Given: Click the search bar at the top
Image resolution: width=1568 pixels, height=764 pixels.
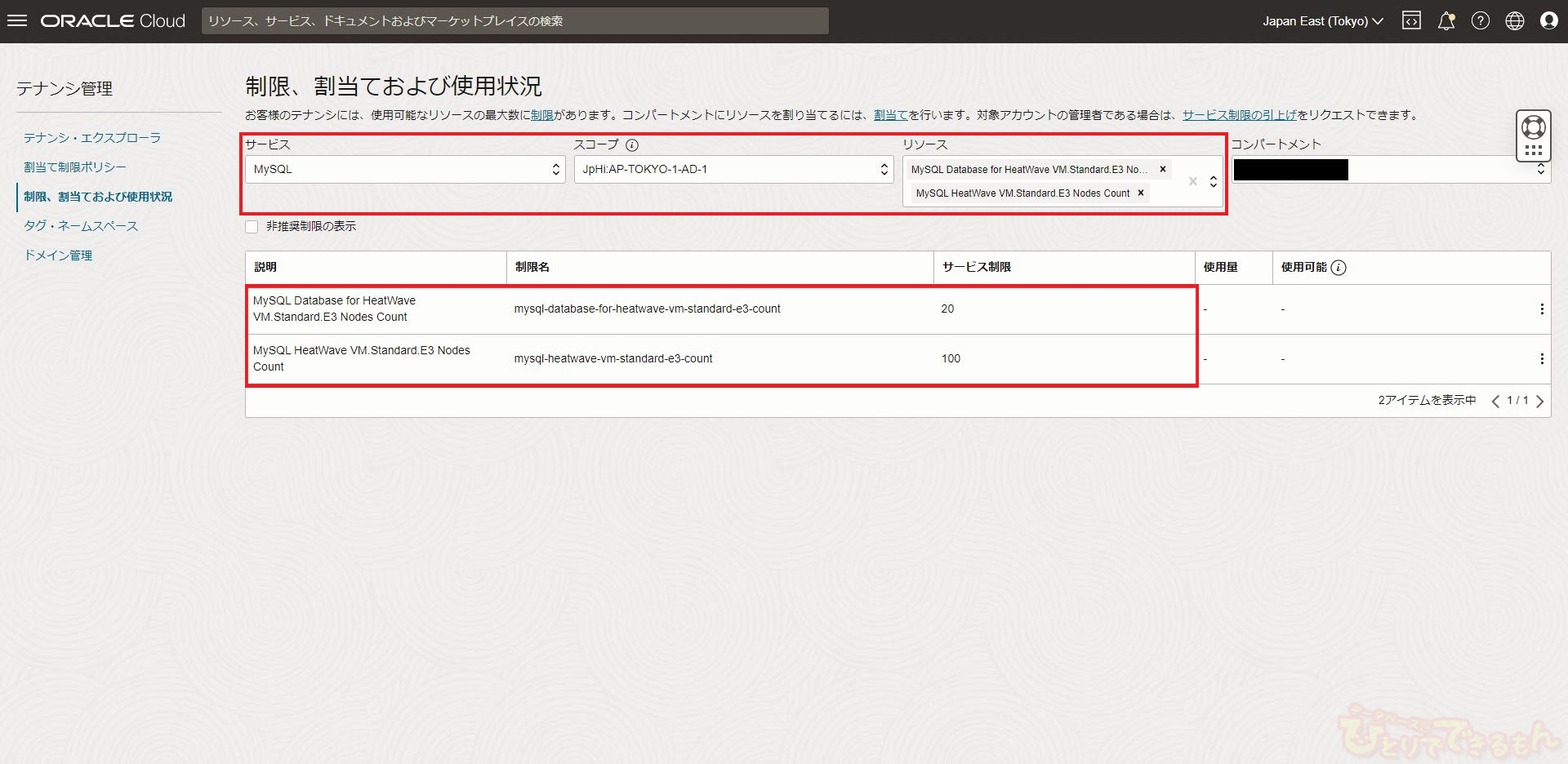Looking at the screenshot, I should click(x=514, y=21).
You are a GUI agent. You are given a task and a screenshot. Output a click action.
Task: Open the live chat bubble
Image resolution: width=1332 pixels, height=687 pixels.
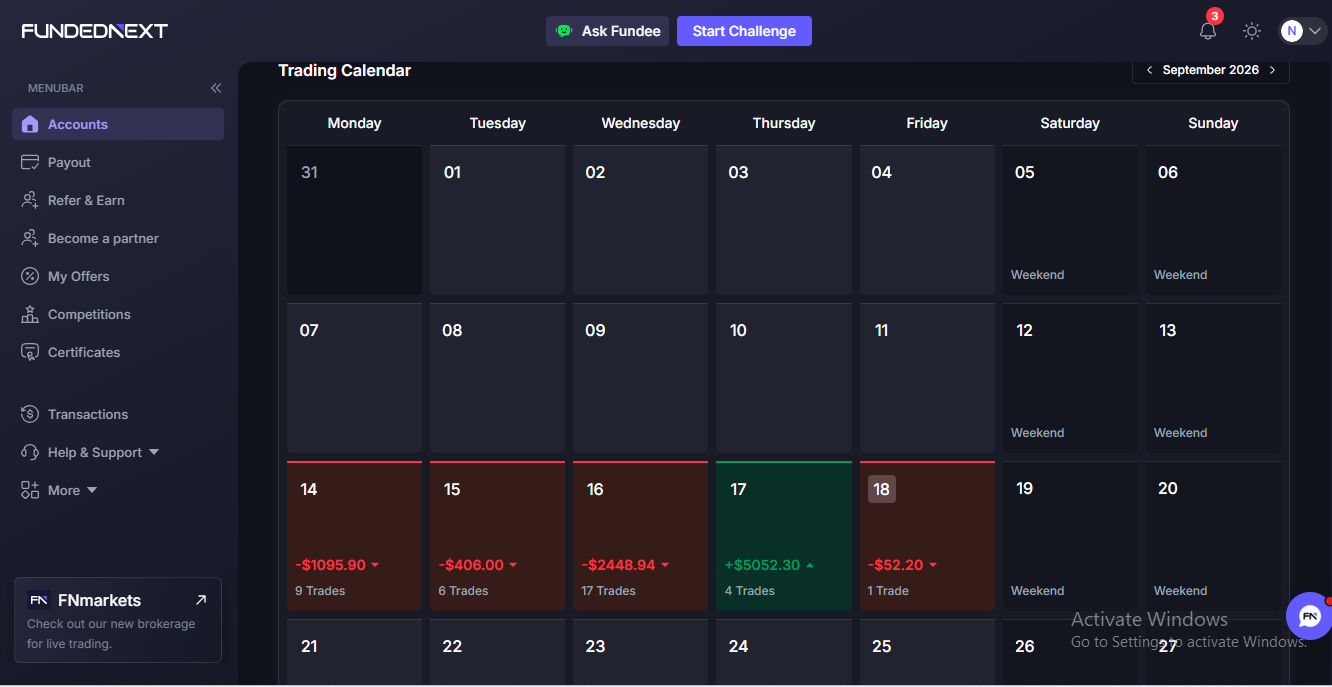click(x=1309, y=616)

# # # # # # #

» WHAT YOU WILL DO
The output is the lines from the start of the data above through the line containing "Task: Open the live chat bubble", unchanged, with any picture left out.

» WRITTEN RESPONSE
Given: Click the search bar at the top
Image resolution: width=1568 pixels, height=764 pixels.
Looking at the screenshot, I should click(x=514, y=21).
You are a GUI agent. You are given a task and a screenshot. Output a click action.
Task: Open the live chat bubble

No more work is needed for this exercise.